When you turn to the weather station and the current weather says -17 Celsius with the windchill, you certainly don't feel like you're in Victoria. When you look out the window and see drifting snow swirled around by fiendish wind gusts, you don't feel like you're in Victoria. Despite the weather harking back to my childhood years on the prairies (yes I know, it's minus one hundred and thirty there right now) the nasty work of Jack Frost uncharacteristically hit Victoria this weekend. This was the sight Saturday night.


We decided to start a roaring fire and pour some 'adult' eggnog while watching some TV and listening the blustering wind. In the morning, this was the sight - 3 inches of the white stuff!


Now in Victoria, 3 inches is like 3 feet... unless you're talking about the Blizzard Of '96 (which everyone has such grand memories of!) I wasn't here but they talk of feet of snow falling in hours, calling in the National Guard, people eating their last can of Heinz beans while being housebound for days... I remember my first winter here schools closing on less snow than this, so I am pretty sure that the Blizzard Of '96, while scarring the minds of Victorians everywhere was not quite as dramatic as some tell it.
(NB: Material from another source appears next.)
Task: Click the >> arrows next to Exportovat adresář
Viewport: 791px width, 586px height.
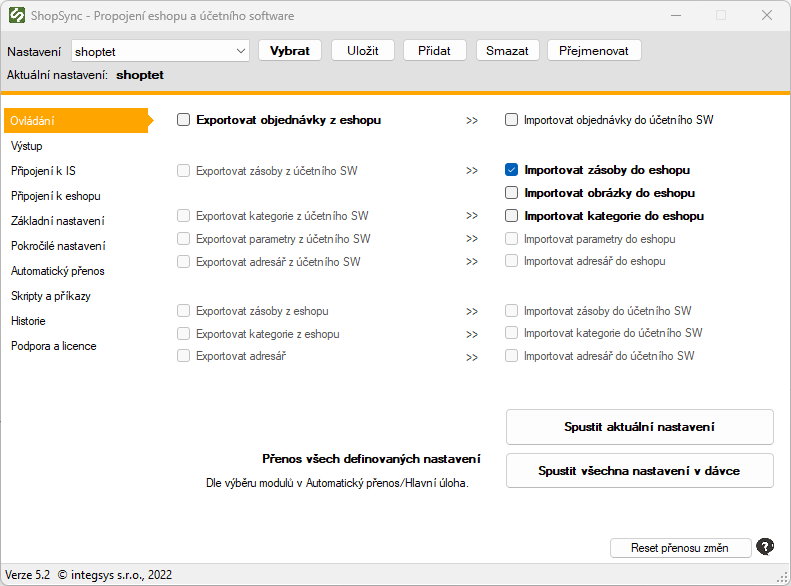Action: (x=472, y=358)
Nolana and her Gospel Choir were singing Sunday in a Christmas pageant (of which I have no pictures due to my hands being full of baby) and the congregation was half missing, the drummer was missing, choir members were missing, the brass was missing - all for 3 inches of snow. We take this stuff seriously here in Victoria!
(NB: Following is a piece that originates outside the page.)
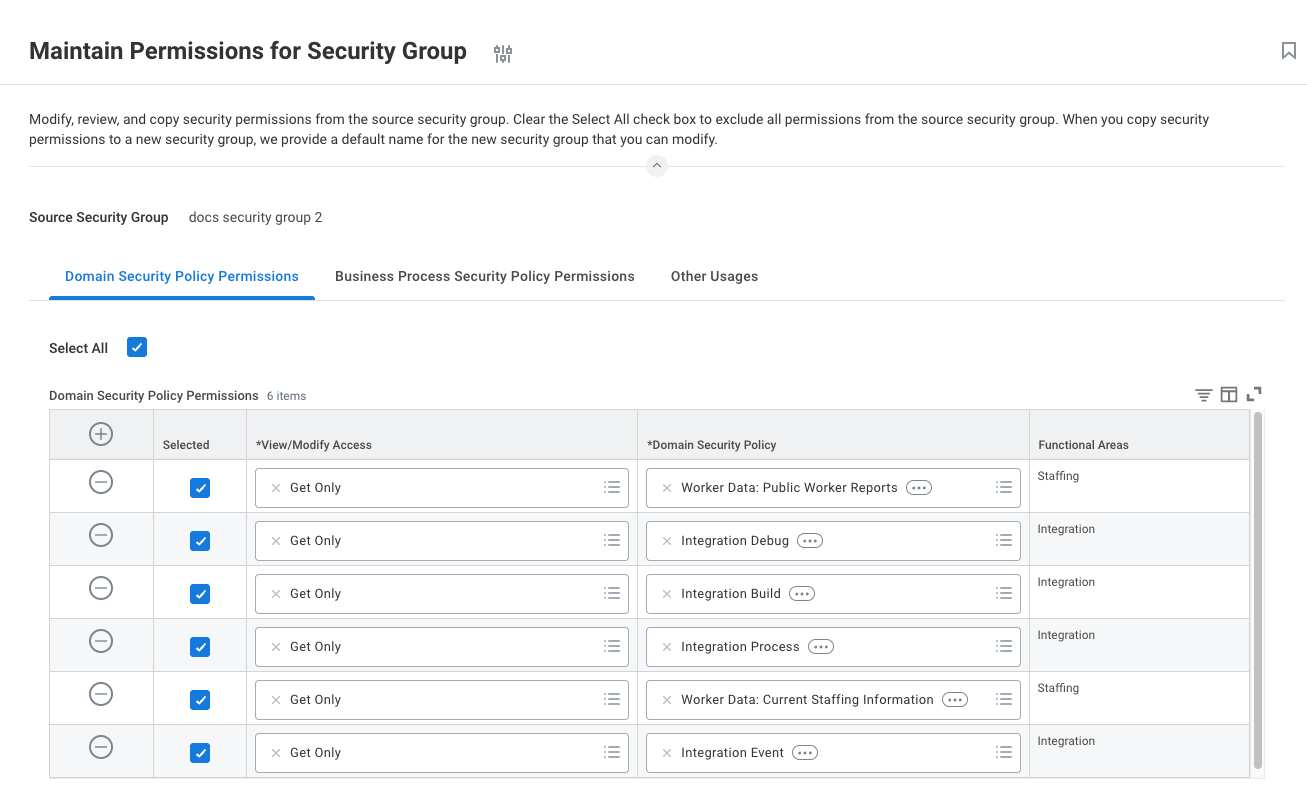1307x794 pixels.
Task: Open access list in Public Worker Reports row
Action: coord(612,488)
That afternoon we put up the Christmas tree and I only broke 3 ornaments...


So Nolana made me pose for a picture and then politely told me to back away from the tree, NOW! Daija enjoyed her first tree raising - it will be a memory she will never forget. She was mesmerized by the lights, though.



Today was bitter cold. It is in fact -17 with the wind which is unusually bitter for Victoria. They don't really get days like this in Ethiopia....

To end with, and on that Ethiopia note, here are my two favorite Christmas decorations - both brought back from Ethiopia and made by disabled people there.

Angels on our tree.


The Christmas scene hanging.

2 comments:

Jen said...

That is cold and snowy for Victoria! Stay warm.